## WHAT YOU WILL DO
Copy the listing verbatim, starting with the line that contains "Describe the element at coordinates (17, 104)" and continuing through the end of the listing.

-- begin DATASET RECORDS --

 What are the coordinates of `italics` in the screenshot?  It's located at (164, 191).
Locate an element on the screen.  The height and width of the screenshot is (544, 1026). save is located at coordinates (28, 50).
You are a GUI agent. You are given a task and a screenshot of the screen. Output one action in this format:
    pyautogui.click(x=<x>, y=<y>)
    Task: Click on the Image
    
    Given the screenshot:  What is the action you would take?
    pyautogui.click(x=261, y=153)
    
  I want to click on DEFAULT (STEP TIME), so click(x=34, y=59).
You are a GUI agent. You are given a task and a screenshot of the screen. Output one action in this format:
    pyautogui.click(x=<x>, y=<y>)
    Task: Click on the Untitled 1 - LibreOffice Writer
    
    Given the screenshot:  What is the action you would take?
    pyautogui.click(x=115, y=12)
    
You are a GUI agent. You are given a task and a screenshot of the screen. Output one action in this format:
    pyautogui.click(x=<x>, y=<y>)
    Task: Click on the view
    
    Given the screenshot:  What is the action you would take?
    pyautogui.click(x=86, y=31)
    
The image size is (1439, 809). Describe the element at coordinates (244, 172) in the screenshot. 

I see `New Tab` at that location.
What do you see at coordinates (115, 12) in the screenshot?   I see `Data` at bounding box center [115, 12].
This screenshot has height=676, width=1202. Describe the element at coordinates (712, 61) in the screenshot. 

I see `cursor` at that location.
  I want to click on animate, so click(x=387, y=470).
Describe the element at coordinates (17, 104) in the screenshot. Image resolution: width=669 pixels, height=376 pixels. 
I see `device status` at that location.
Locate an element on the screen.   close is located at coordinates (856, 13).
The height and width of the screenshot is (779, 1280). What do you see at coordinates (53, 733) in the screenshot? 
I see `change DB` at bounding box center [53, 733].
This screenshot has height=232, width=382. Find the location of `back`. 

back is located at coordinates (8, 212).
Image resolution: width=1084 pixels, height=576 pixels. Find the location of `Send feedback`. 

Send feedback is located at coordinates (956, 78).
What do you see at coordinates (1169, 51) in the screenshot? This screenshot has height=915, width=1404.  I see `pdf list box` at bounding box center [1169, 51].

-- end DATASET RECORDS --

## REPLY TO THE TASK
Describe the element at coordinates (17, 104) in the screenshot. Image resolution: width=669 pixels, height=376 pixels. 
I see `device status` at that location.
Locate an element on the screen.   close is located at coordinates (856, 13).
The height and width of the screenshot is (779, 1280). What do you see at coordinates (53, 733) in the screenshot? 
I see `change DB` at bounding box center [53, 733].
This screenshot has height=232, width=382. Find the location of `back`. 

back is located at coordinates (8, 212).
Image resolution: width=1084 pixels, height=576 pixels. Find the location of `Send feedback`. 

Send feedback is located at coordinates (956, 78).
What do you see at coordinates (1169, 51) in the screenshot? This screenshot has height=915, width=1404.  I see `pdf list box` at bounding box center [1169, 51].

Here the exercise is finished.